== Material shown ==
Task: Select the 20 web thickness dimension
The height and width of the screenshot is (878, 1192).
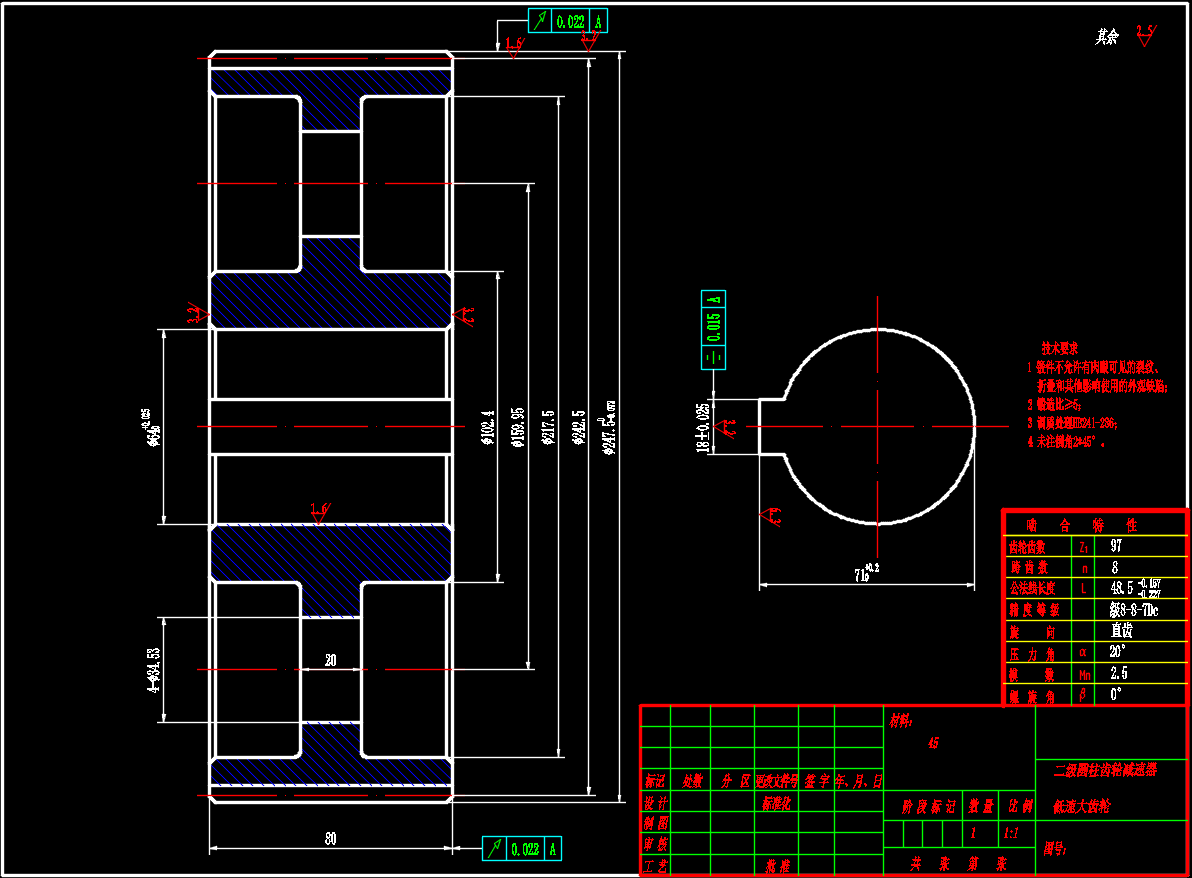Action: (x=330, y=660)

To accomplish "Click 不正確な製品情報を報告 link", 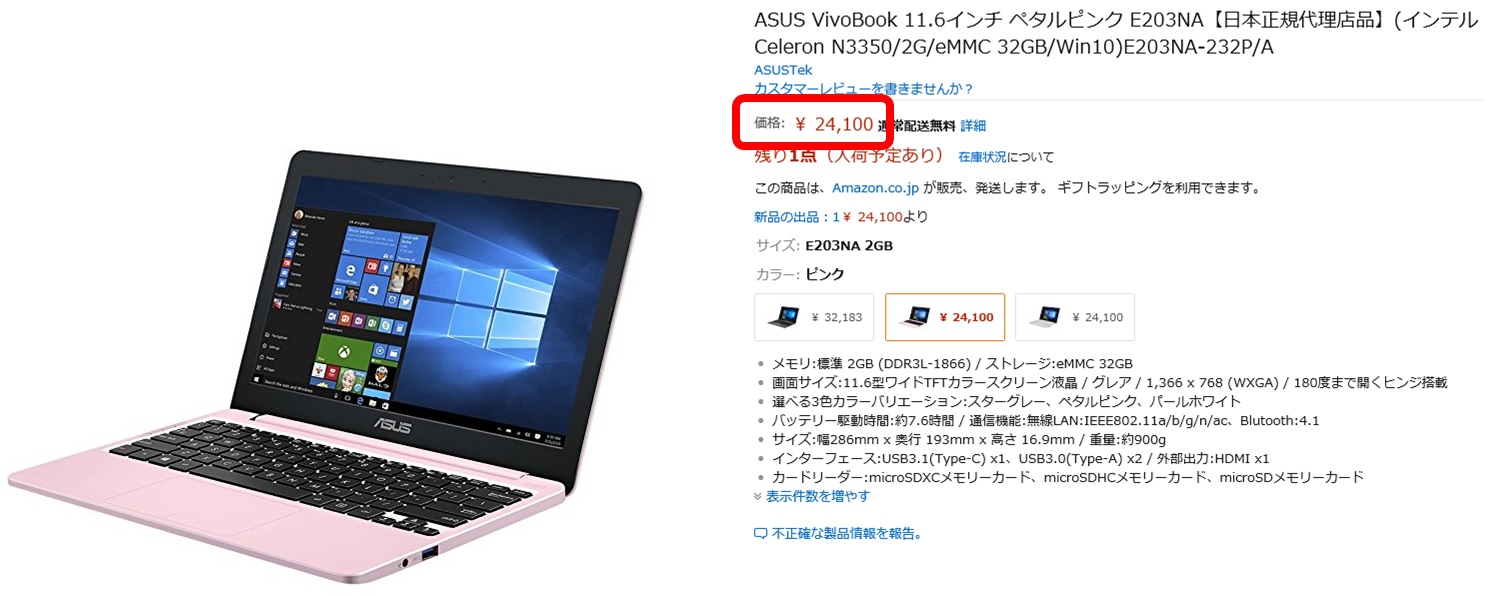I will pos(846,534).
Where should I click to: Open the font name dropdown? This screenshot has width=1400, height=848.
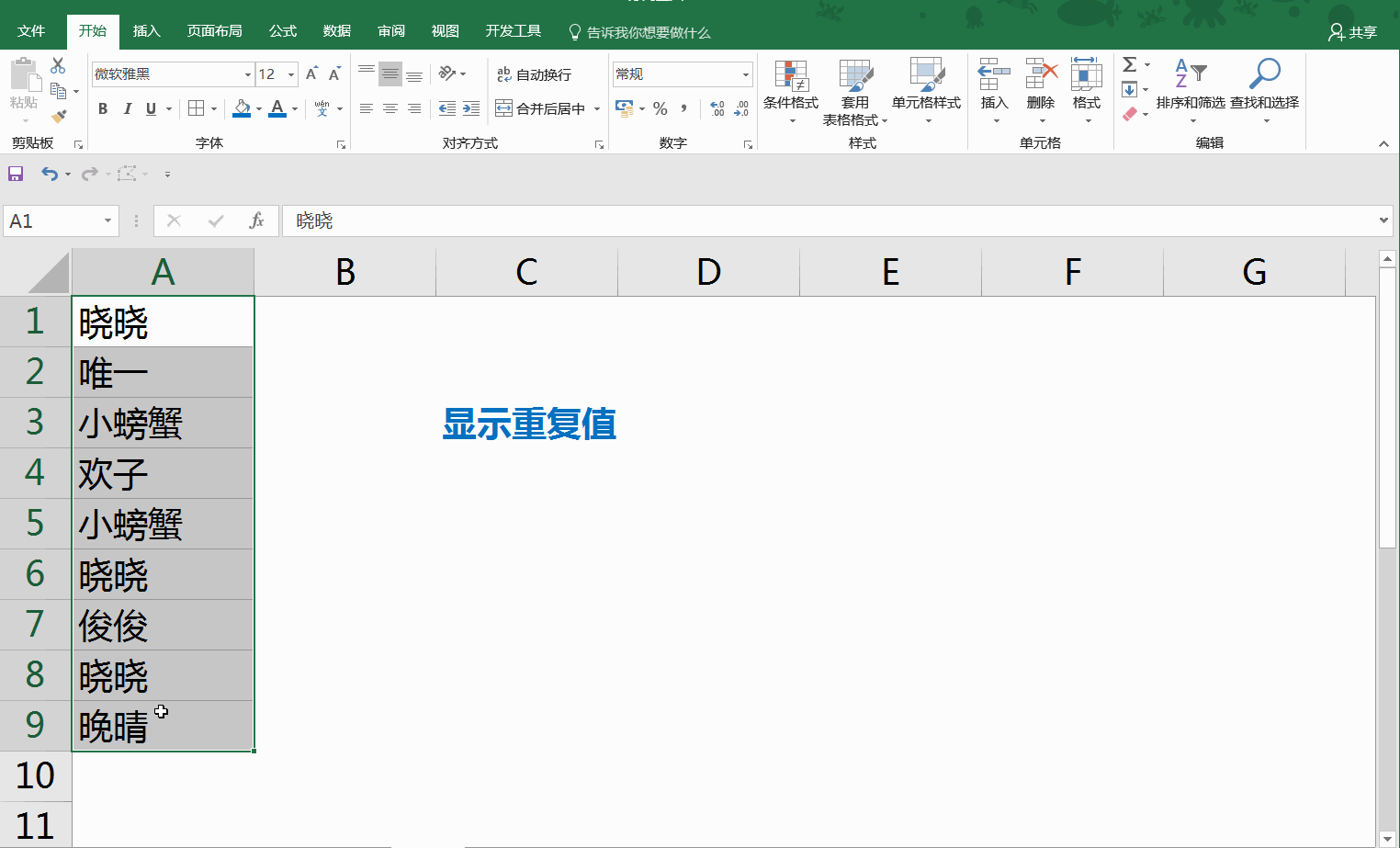point(246,73)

== What to work on ==
Scale the rows in the part that opens with the line containing "Where should I" and closes with the last row. Give those lines again with their requests, multiply every coordinate in the answers by 0.75, round each to a whole number with halves going up, and leave out the pictures.

== Completed exercise ==
Where should I click to: Open the font name dropdown? This screenshot has width=1400, height=848.
point(185,55)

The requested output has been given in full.